Ahmad Shah I retaliated by sending his son Jafar Khan to recapture the lost territory, who emerged victorious in the battle fought between him and Ahmad Shah I Wali. In 1431, Mahim was recaptured by the Sultanate of Gujarat. On the Gujarat commandant of Mahim Kutb Khan's death after a few years, Ahmad Shah I Wali again despatched a large army to capture Mahim. In response, Ahmad Shah I sent down a huge army and navy under Jafar Khan. The defeat of Ahmad Shah I Wali in the battle witnessed the freedom of Bombay from all attacks by the Bahmani Sultanate. The Gujarat Sultanate's patronage led to the construction of many Islamic mosques, prominent being the Haji Ali Dargah, built by the Muslim saint Haji Ali in 1431. Later, the islands came under Bahadur Khan Gilani of the Gujarat Sultanate. During the years 1491–1494, Bombay was wrested from Gilani's control by the Bahamani general Mahmud Gawan. In 1508, Portuguese explorer Francisco de Almeida's ship sailed into the deep natural harbour of the island and he called it Bom Bahia (Good Bay). However, the Portuguese paid their first visit to the Bombay islands on 21 January 1509 when they landed at Mahim after capturing a Gujarat barge in the Bandra creek. After a series of attacks by the Gujarat Sultanate on Bombay, the islands were recaptured by Sultan Bahadur Shah from Mahmud Gawan.

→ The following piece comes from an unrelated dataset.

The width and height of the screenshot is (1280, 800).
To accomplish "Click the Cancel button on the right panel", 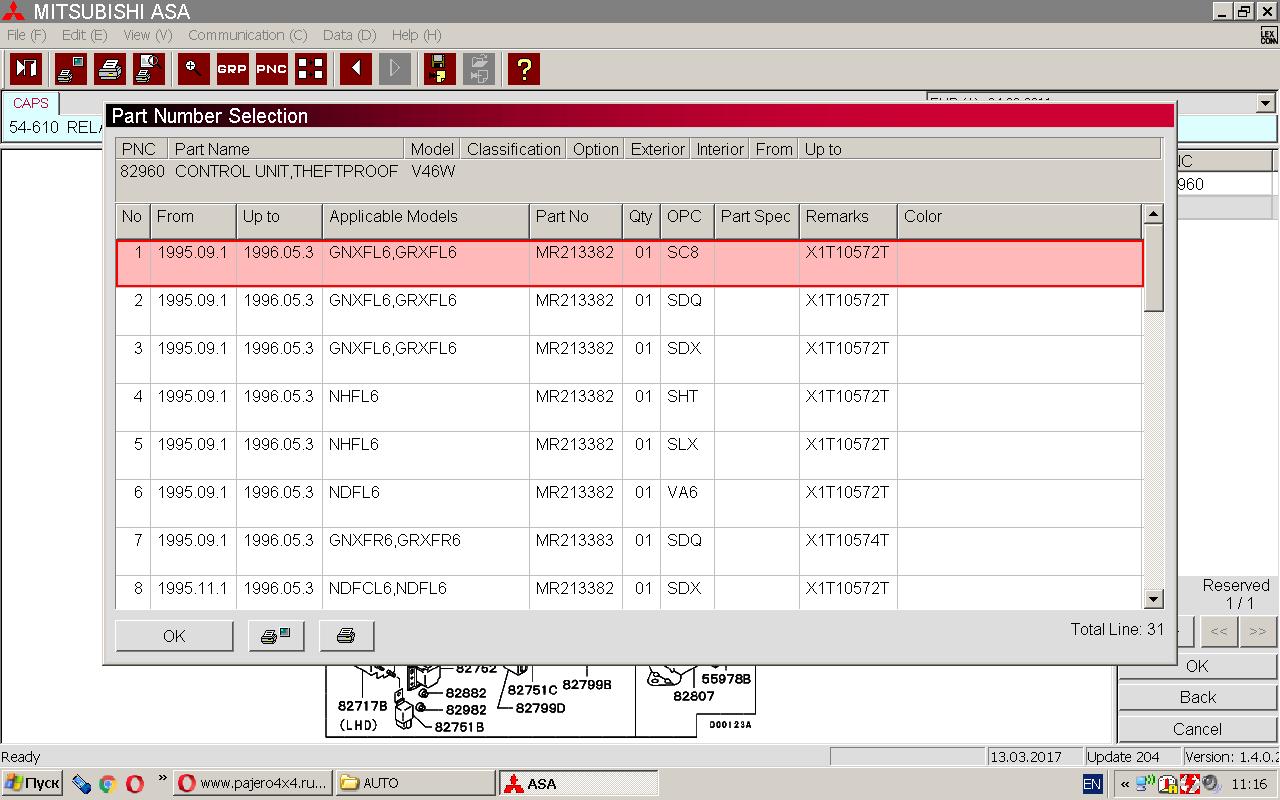I will point(1197,729).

In 1526, the Portuguese established their factory at Bassein. In 1528–1529, Lopo Vaz de Sampaio seized the fort of Mahim from the Gujarat Sultanate, when the King was at war with Nizam-ul-mulk, the lord of Cheul, a town south of Bombay. Bahadur Shah had grown apprehensive of the power of the Mughal emperor Humayun and he was obliged to sign the Treaty of Diu with the Portuguese in 1534. According to the treaty, the islands of Bombay and Bassein were offered to the Portuguese. However, Bassein and the seven islands were surrendered later by a treaty of peace and commerce between Bahadur Shah and Nuno da Cunha on 25 October 1535.